String policy = CloudFrontService.buildPolicyForSignedUrl(
// Resource path (optional, can include '*' and '?' wildcards)
policyResourcePath,
// DateLessThan
ServiceUtils.parseIso8601Date("2021-11-14T22:20:00.000Z"),
// CIDR IP address restriction (optional, 0.0.0.0/0 means everyone)
"0.0.0.0/0",
// DateGreaterThan (optional)
ServiceUtils.parseIso8601Date("2011-10-16T06:31:56.000Z")
);
// Generate a signed URL using a custom policy document.
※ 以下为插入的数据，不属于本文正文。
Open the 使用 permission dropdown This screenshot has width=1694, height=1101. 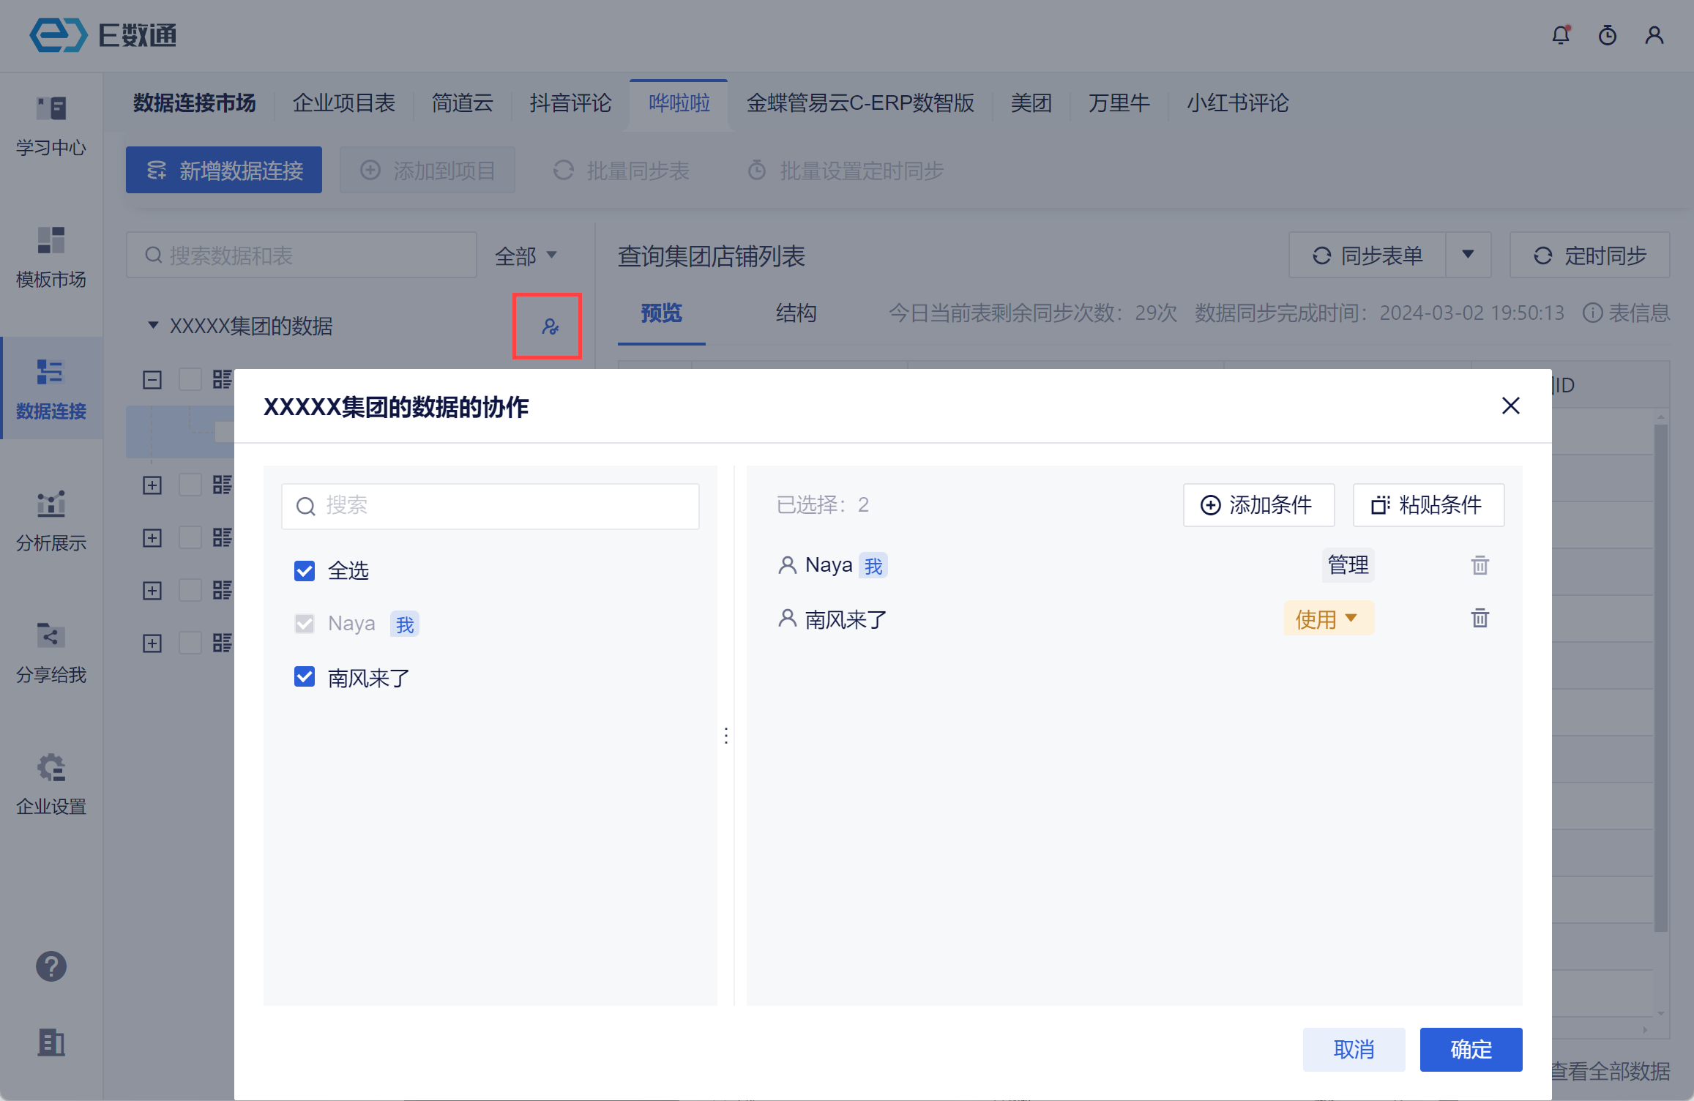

String signedUrl = CloudFrontService.signUrl(
// Resource URL or Path
policyResourcePath,
// Certificate identifier, an active trusted signer for the distribution
keyPairId,
// DER Private key data
derPrivateKey,
// Access control policy
policy
);
System.out.println(signedUrl);
}
}
然后控制URL签名的过期日期,运行后,得到两个URL,直接在浏览器打开这个URL即可。